The significance of TRR's greater stopping-rule complexity over CT depends on the sensitivity of the overall cost to an inaccurate choice in TRR's first dimension; that is, to training moderately too little or moderately too much. If the sensitivity is not great, then TRR's additional complexity is not of great concern; we might, for instance, look at total cost estimates in training iterations to date, and stop training when these estimates start trending up (an approach which would also assume that the historical cost curve is relatively smooth; that is, without sharp local minima that are distant from the global minimum). Furthermore, if it turns out that optimal training amount for TRR generally occurs near when classifier effectiveness plateaus, then the TPR and TRR protocols differ little in their practical results.
(Of course, the complexity also depends upon the method we use for estimating target recall.
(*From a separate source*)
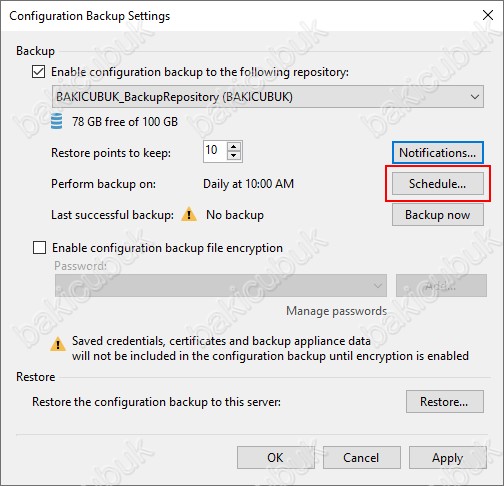Open the backup repository dropdown
This screenshot has height=486, width=504.
[x=268, y=97]
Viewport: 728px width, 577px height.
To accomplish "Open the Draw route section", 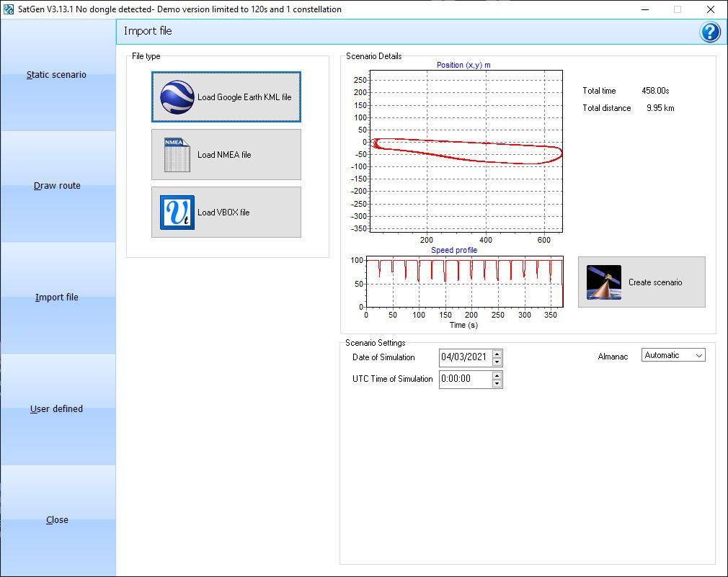I will pyautogui.click(x=57, y=185).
I'm avoiding the direct tackling of that problem here, though the general idea I have in mind is that we're using control-set sampling methods for estimation. In practice, all of these decisions will be made in a fog of uncertainty induced by our only seeing what happens on the sample control set, not on the full population. As a recent line of discussion has emphasized, this fog becomes increasingly thick as collection richness becomes increasingly low. Grossman and Cormack suggest in their recent law journal article that observed collection richness is dropping so low that reliable sampling becomes too expensive and we are forced to incorporate other sources of evidence to determine a defensible stopping point; if so, the question of stopping rule complexity becomes even more vexed.)
Hopefully, the above discussion has not been too abstract to follow. We'll be asking the above questions of real experimental data in subsequent posts, which should make the issues more concrete. This post, however, should not be regarded as a mere preliminary to the experimental work. Understanding the differences between these protocols, how they interact with selection methods, and their implications for practice is certainly fundamental to, but perhaps in itself more important than, the particular answers that experimental results produce. If we ask the wrong questions, we'll only end up with unhelpful answers.
Thanks to (in reverse alphabetical order) Jeremy Pickens, Dave Lewis, Paul Hunter, Maura Grossman, and Gord Cormack for their helpful comments on this post and general discussion of these issues. Of course, this post represents my opinions, not necessarily theirs.